In recent times, the African church has sought to retake the public space through involvement in politics by agitating for Christian candidates in elections and key administrative positions, but this act has not in any way translated to good governance. The African church has largely maintained a disturbing neutrality or passivity in the faces of oppressive African regimes. The serene romance between the church and the government has added an element of suspiciousness, allegations and condemnation of the church's relationship with the state. In some parts of Africa, the church has often, through the silence of her sacred voice, given its overt approval to the oppressive regimes. This condition is exacerbated by the otherworldly disposition of the church in some quarters, which has largely undermined the effectiveness of the church's pastoral ministry. The apolitical disposition of the African church in some African countries has not appropriately allowed the critique of the many politically generated problems of the African people.

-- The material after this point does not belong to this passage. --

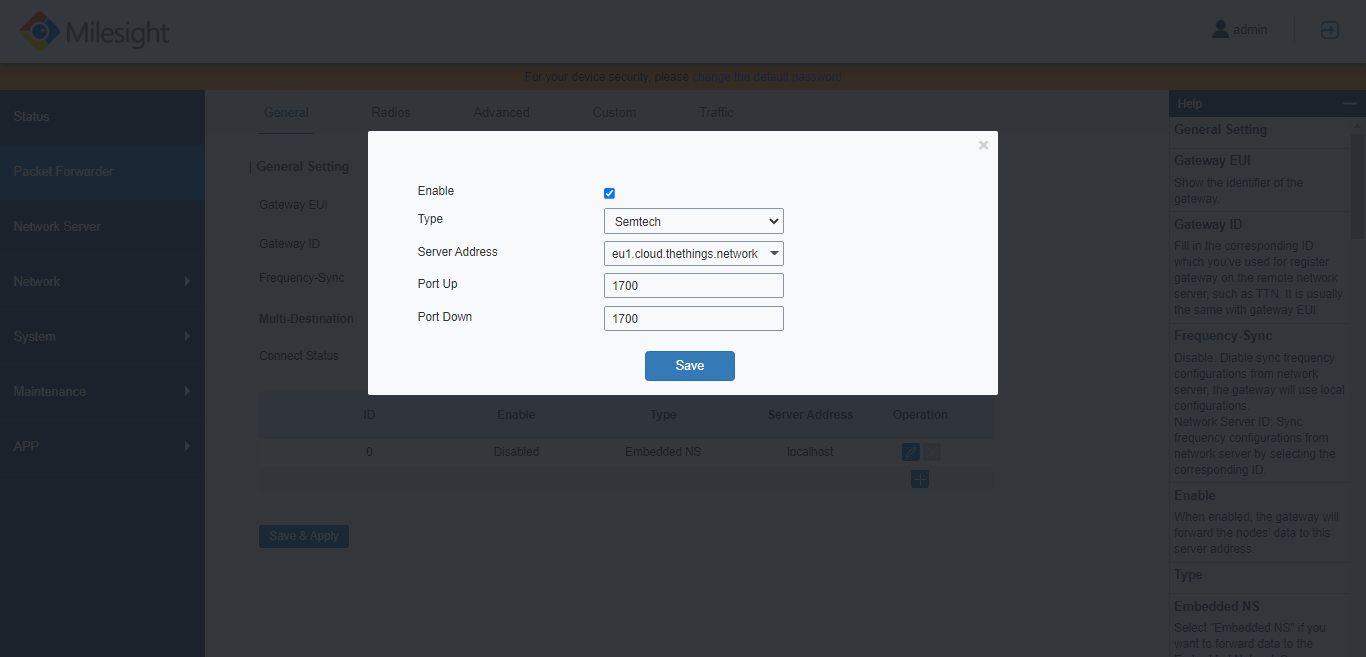Follow the change the default password link
The width and height of the screenshot is (1366, 657).
(x=768, y=76)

Lastly, the advent of reformation theology in Africa brought about an important emphasis on the economic empowerment of the church where the missionaries were involved in planting trees, vocation training and other entrepreneurial activities in their quest to create a vibrant church that is self-supporting, rather than looking externally for funds and financial assistance from foreign donors. This colonial empowerment scheme is largely abandoned in most churches in Africa. The empowerment of the church's membership has not taken a central importance in the ministry of the African church. Although there are cases of small-scale workshops or seminars on empowerment, the church has not on a large scale taken to this important aspect of reformation missions, namely the economic empowerment of God's people. The tragedy here is that most African churches have membership who lacked economic power to actualise their career purposes and calling, thus becoming a liability to the church. Most importantly, the continuous economic powerlessness of members has subjected the African churches to gimmicks in order to survive the increasing economic hardship and recession currently witnessed by many African countries.

 

4. Conclusion

The reformation was originally a European event, however, after 500 years; the reformation has increasingly become a defining African activity or movement with more than half of the population of global reformation adherents currently situated in sub-Saharan Africa. This present shift in the population of adherents of reformation from Europe and North America to Africa has serious theological implications. It suggests that Africa is now the new "Wittenberg" of reformation, and the new reformational hinterland is no longer Germany but the suburbs of Johannesburg, the streets of Kumasi, and the ghettos of Lagos.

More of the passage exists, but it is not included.